◆ Saved entries:
Segment Open
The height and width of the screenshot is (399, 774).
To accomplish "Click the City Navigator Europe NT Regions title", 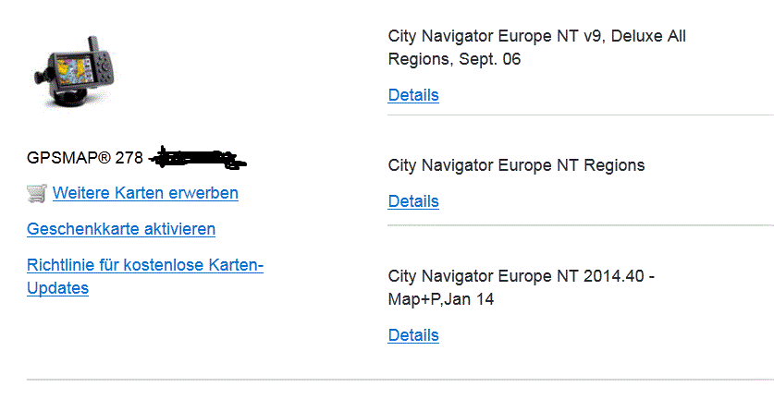I will point(516,166).
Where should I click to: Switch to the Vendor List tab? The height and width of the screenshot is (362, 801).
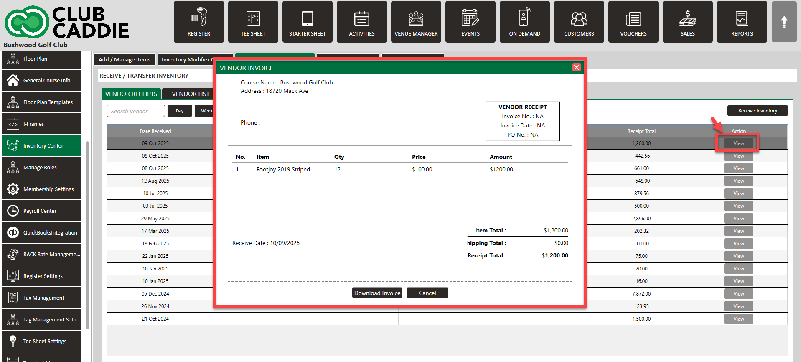pyautogui.click(x=190, y=94)
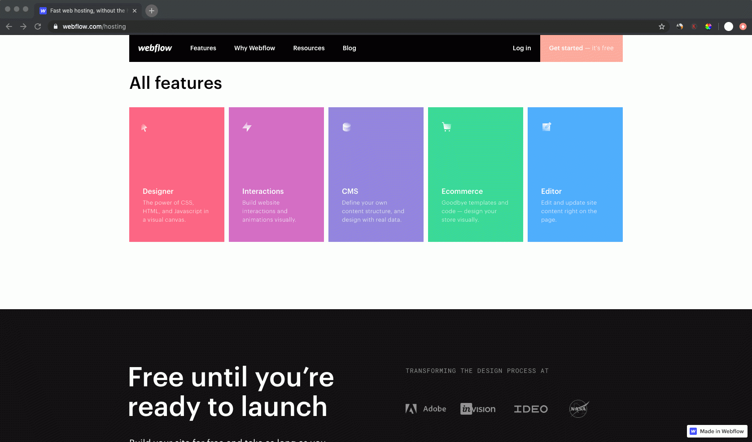The image size is (752, 442).
Task: Click the Editor pencil icon
Action: (546, 127)
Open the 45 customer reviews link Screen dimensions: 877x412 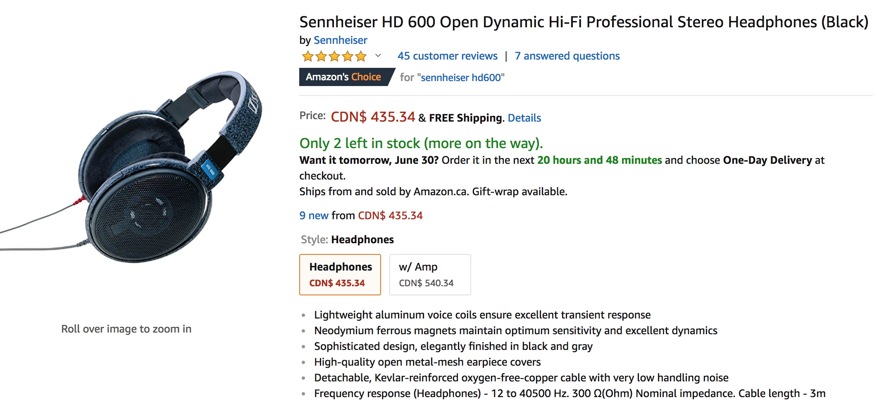[x=447, y=56]
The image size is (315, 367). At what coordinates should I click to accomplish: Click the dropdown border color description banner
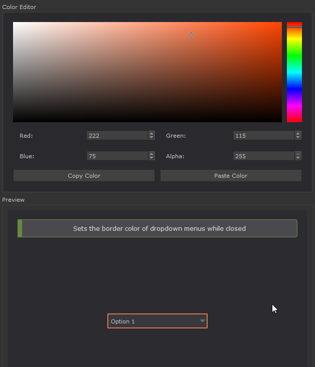(158, 228)
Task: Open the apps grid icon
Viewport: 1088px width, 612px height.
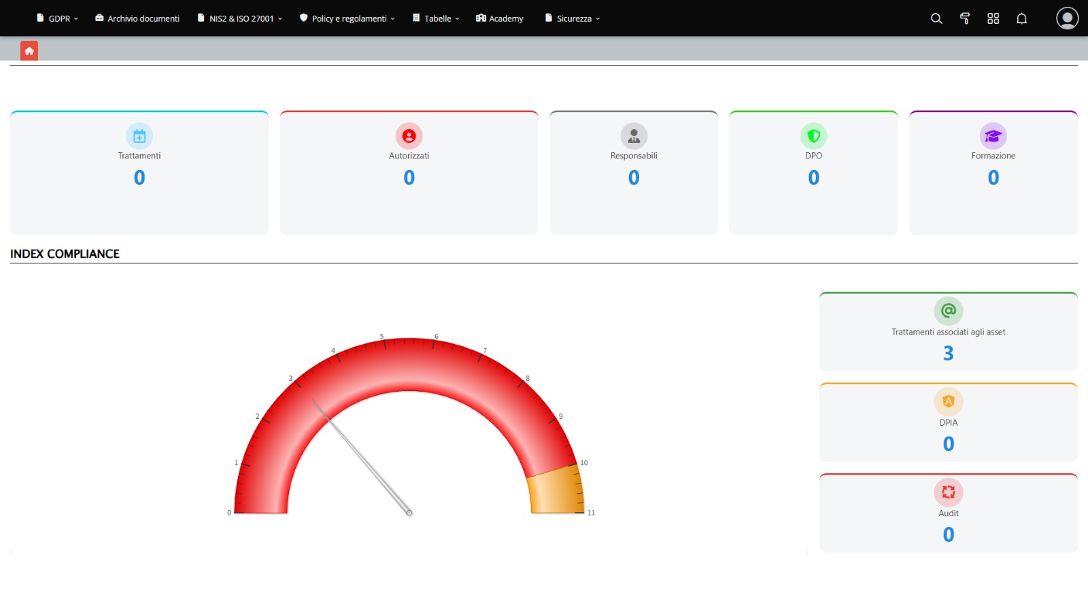Action: tap(993, 18)
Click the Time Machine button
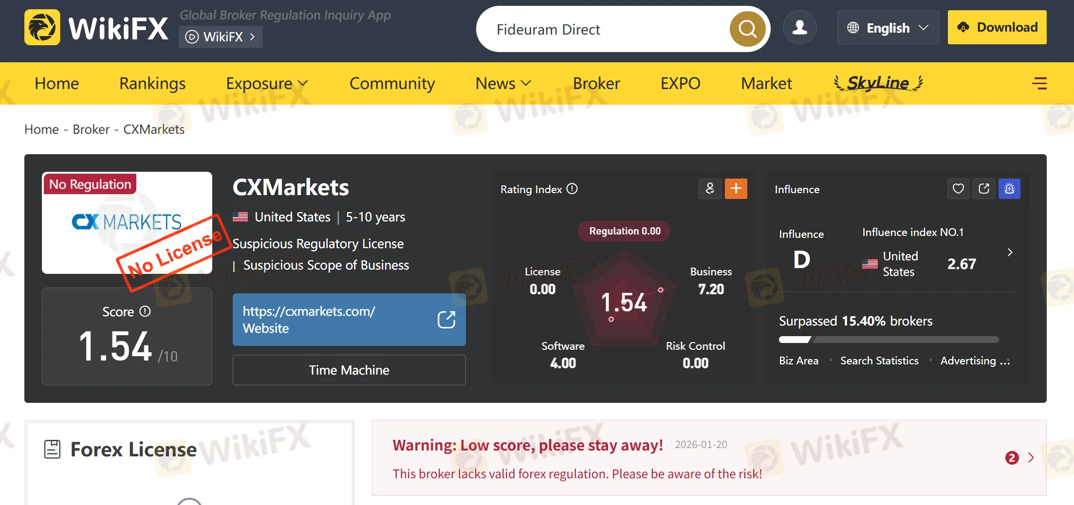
Segment Closed
◆ Your objective: At the line containing "Task: Open the apps grid icon", begin reproducing the entries word for word, and continue through their last line. Leave out the pictures.

◆ Your response:
Task: Open the apps grid icon
Viewport: 1088px width, 612px height.
Action: tap(993, 18)
Click the Time Machine button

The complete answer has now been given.